(SUPPLIED MATERIAL begins)

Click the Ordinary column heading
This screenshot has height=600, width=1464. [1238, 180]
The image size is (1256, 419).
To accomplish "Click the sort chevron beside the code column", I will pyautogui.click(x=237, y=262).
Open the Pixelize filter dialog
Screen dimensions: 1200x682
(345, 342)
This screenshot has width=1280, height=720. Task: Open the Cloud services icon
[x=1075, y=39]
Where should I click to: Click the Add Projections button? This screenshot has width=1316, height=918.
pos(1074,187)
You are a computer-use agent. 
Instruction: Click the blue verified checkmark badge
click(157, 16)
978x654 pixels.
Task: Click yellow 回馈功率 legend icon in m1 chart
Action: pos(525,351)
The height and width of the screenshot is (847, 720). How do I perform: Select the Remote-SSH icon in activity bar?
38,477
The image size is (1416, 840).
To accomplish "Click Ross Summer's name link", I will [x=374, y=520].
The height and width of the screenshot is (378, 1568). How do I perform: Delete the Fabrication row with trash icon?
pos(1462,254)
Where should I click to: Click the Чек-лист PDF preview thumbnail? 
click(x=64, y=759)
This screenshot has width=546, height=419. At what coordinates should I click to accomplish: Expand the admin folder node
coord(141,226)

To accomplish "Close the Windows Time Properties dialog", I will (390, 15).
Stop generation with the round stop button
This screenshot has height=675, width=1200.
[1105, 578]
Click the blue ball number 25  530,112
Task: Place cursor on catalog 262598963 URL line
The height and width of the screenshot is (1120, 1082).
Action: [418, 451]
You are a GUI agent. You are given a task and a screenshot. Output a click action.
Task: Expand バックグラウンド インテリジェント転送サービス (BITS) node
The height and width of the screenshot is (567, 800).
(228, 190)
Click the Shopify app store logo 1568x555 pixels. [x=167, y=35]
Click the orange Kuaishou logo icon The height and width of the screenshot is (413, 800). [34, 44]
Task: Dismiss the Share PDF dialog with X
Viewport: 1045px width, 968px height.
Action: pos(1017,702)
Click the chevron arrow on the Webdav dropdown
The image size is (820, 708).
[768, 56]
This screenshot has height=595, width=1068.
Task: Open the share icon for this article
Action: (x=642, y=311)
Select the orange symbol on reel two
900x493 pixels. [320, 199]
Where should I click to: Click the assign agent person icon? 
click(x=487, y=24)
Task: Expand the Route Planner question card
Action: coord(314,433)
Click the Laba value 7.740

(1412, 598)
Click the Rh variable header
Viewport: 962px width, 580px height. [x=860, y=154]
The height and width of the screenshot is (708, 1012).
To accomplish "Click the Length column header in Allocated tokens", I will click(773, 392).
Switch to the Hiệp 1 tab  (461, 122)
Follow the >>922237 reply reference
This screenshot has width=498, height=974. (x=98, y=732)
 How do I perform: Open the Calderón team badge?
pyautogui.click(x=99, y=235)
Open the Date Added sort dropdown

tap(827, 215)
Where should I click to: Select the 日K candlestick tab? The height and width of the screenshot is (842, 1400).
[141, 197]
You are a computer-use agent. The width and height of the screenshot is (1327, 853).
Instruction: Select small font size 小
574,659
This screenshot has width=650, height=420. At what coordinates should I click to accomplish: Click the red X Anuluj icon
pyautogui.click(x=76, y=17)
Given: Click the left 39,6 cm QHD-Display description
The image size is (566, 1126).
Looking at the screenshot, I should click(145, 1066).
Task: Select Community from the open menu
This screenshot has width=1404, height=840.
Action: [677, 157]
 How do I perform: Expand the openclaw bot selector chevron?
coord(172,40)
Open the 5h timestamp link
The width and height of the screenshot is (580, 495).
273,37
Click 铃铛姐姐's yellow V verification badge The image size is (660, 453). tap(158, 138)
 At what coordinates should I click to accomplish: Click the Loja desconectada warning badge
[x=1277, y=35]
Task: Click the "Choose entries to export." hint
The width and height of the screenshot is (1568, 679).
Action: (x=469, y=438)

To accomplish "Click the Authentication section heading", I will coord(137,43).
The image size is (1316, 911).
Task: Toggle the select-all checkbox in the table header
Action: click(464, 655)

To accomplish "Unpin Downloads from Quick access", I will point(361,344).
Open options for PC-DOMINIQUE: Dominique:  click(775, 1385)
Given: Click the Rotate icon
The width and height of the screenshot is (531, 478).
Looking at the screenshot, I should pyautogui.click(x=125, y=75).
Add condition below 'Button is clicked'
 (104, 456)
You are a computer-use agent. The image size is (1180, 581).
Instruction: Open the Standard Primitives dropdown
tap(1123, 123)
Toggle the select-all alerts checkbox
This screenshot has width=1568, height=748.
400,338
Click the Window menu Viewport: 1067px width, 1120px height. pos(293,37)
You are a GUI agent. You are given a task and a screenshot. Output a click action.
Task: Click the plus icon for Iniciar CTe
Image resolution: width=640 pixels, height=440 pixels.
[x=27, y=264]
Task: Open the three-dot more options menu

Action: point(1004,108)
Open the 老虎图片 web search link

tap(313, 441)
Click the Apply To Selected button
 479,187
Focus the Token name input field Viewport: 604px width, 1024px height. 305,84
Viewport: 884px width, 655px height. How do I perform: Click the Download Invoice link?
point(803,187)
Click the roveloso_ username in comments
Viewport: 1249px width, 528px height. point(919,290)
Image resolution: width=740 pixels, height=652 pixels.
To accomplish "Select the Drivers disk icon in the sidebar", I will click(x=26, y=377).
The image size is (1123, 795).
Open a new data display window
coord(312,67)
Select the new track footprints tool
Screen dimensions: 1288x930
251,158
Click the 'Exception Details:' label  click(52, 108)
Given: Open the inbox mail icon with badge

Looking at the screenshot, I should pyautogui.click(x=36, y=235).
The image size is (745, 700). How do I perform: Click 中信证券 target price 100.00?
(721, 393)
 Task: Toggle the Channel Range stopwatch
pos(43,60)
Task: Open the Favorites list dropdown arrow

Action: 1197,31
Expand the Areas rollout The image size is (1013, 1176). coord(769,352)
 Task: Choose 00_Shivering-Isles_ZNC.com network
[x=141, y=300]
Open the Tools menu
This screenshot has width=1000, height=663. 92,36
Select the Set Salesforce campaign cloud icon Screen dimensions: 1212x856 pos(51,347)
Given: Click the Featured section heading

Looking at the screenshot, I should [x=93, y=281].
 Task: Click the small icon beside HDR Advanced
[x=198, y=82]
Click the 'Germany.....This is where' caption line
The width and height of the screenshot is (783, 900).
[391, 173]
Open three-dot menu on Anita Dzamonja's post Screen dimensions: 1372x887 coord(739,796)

(SUPPLIED MATERIAL ends)

Give back every line of the material, exactly as written.

Click the Ordinary column heading
This screenshot has height=600, width=1464. [1238, 180]
The image size is (1256, 419).
To accomplish "Click the sort chevron beside the code column", I will pyautogui.click(x=237, y=262).
Open the Pixelize filter dialog
Screen dimensions: 1200x682
(345, 342)
This screenshot has width=1280, height=720. Task: Open the Cloud services icon
[x=1075, y=39]
Where should I click to: Click the Add Projections button? This screenshot has width=1316, height=918.
pos(1074,187)
You are a computer-use agent. 
Instruction: Click the blue verified checkmark badge
click(157, 16)
978x654 pixels.
Task: Click yellow 回馈功率 legend icon in m1 chart
Action: pos(525,351)
The height and width of the screenshot is (847, 720). How do I perform: Select the Remote-SSH icon in activity bar?
38,477
The image size is (1416, 840).
To accomplish "Click Ross Summer's name link", I will [x=374, y=520].
The height and width of the screenshot is (378, 1568). How do I perform: Delete the Fabrication row with trash icon?
pos(1462,254)
Where should I click to: Click the Чек-лист PDF preview thumbnail? 
click(x=64, y=759)
This screenshot has width=546, height=419. At what coordinates should I click to accomplish: Expand the admin folder node
coord(141,226)

To accomplish "Close the Windows Time Properties dialog", I will (390, 15).
Stop generation with the round stop button
This screenshot has height=675, width=1200.
[1105, 578]
Click the blue ball number 25  530,112
Task: Place cursor on catalog 262598963 URL line
The height and width of the screenshot is (1120, 1082).
Action: [418, 451]
You are a GUI agent. You are given a task and a screenshot. Output a click action.
Task: Expand バックグラウンド インテリジェント転送サービス (BITS) node
The height and width of the screenshot is (567, 800).
(228, 190)
Click the Shopify app store logo 1568x555 pixels. [x=167, y=35]
Click the orange Kuaishou logo icon The height and width of the screenshot is (413, 800). [34, 44]
Task: Dismiss the Share PDF dialog with X
Viewport: 1045px width, 968px height.
Action: pos(1017,702)
Click the chevron arrow on the Webdav dropdown
The image size is (820, 708).
[768, 56]
This screenshot has height=595, width=1068.
Task: Open the share icon for this article
Action: (x=642, y=311)
Select the orange symbol on reel two
900x493 pixels. [320, 199]
Where should I click to: Click the assign agent person icon? 
click(x=487, y=24)
Task: Expand the Route Planner question card
Action: coord(314,433)
Click the Laba value 7.740

(1412, 598)
Click the Rh variable header
Viewport: 962px width, 580px height. [x=860, y=154]
The height and width of the screenshot is (708, 1012).
To accomplish "Click the Length column header in Allocated tokens", I will click(773, 392).
Switch to the Hiệp 1 tab  (461, 122)
Follow the >>922237 reply reference
This screenshot has width=498, height=974. (x=98, y=732)
 How do I perform: Open the Calderón team badge?
pyautogui.click(x=99, y=235)
Open the Date Added sort dropdown

tap(827, 215)
Where should I click to: Select the 日K candlestick tab? The height and width of the screenshot is (842, 1400).
[141, 197]
You are a computer-use agent. The width and height of the screenshot is (1327, 853).
Instruction: Select small font size 小
574,659
This screenshot has width=650, height=420. At what coordinates should I click to accomplish: Click the red X Anuluj icon
pyautogui.click(x=76, y=17)
Given: Click the left 39,6 cm QHD-Display description
The image size is (566, 1126).
Looking at the screenshot, I should click(145, 1066).
Task: Select Community from the open menu
This screenshot has width=1404, height=840.
Action: [677, 157]
 How do I perform: Expand the openclaw bot selector chevron?
coord(172,40)
Open the 5h timestamp link
The width and height of the screenshot is (580, 495).
273,37
Click 铃铛姐姐's yellow V verification badge The image size is (660, 453). tap(158, 138)
 At what coordinates should I click to accomplish: Click the Loja desconectada warning badge
[x=1277, y=35]
Task: Click the "Choose entries to export." hint
The width and height of the screenshot is (1568, 679).
Action: (x=469, y=438)

To accomplish "Click the Authentication section heading", I will coord(137,43).
The image size is (1316, 911).
Task: Toggle the select-all checkbox in the table header
Action: click(464, 655)

To accomplish "Unpin Downloads from Quick access", I will point(361,344).
Open options for PC-DOMINIQUE: Dominique:  click(775, 1385)
Given: Click the Rotate icon
The width and height of the screenshot is (531, 478).
Looking at the screenshot, I should pyautogui.click(x=125, y=75).
Add condition below 'Button is clicked'
 (104, 456)
You are a computer-use agent. The image size is (1180, 581).
Instruction: Open the Standard Primitives dropdown
tap(1123, 123)
Toggle the select-all alerts checkbox
This screenshot has width=1568, height=748.
400,338
Click the Window menu Viewport: 1067px width, 1120px height. pos(293,37)
You are a GUI agent. You are given a task and a screenshot. Output a click action.
Task: Click the plus icon for Iniciar CTe
Image resolution: width=640 pixels, height=440 pixels.
[x=27, y=264]
Task: Open the three-dot more options menu

Action: point(1004,108)
Open the 老虎图片 web search link

tap(313, 441)
Click the Apply To Selected button
 479,187
Focus the Token name input field Viewport: 604px width, 1024px height. 305,84
Viewport: 884px width, 655px height. How do I perform: Click the Download Invoice link?
point(803,187)
Click the roveloso_ username in comments
Viewport: 1249px width, 528px height. point(919,290)
Image resolution: width=740 pixels, height=652 pixels.
To accomplish "Select the Drivers disk icon in the sidebar", I will click(x=26, y=377).
The image size is (1123, 795).
Open a new data display window
coord(312,67)
Select the new track footprints tool
Screen dimensions: 1288x930
251,158
Click the 'Exception Details:' label  click(52, 108)
Given: Open the inbox mail icon with badge

Looking at the screenshot, I should pyautogui.click(x=36, y=235).
The image size is (745, 700). How do I perform: Click 中信证券 target price 100.00?
(721, 393)
 Task: Toggle the Channel Range stopwatch
pos(43,60)
Task: Open the Favorites list dropdown arrow

Action: 1197,31
Expand the Areas rollout The image size is (1013, 1176). coord(769,352)
 Task: Choose 00_Shivering-Isles_ZNC.com network
[x=141, y=300]
Open the Tools menu
This screenshot has width=1000, height=663. 92,36
Select the Set Salesforce campaign cloud icon Screen dimensions: 1212x856 pos(51,347)
Given: Click the Featured section heading

Looking at the screenshot, I should [x=93, y=281].
 Task: Click the small icon beside HDR Advanced
[x=198, y=82]
Click the 'Germany.....This is where' caption line
The width and height of the screenshot is (783, 900).
[391, 173]
Open three-dot menu on Anita Dzamonja's post Screen dimensions: 1372x887 coord(739,796)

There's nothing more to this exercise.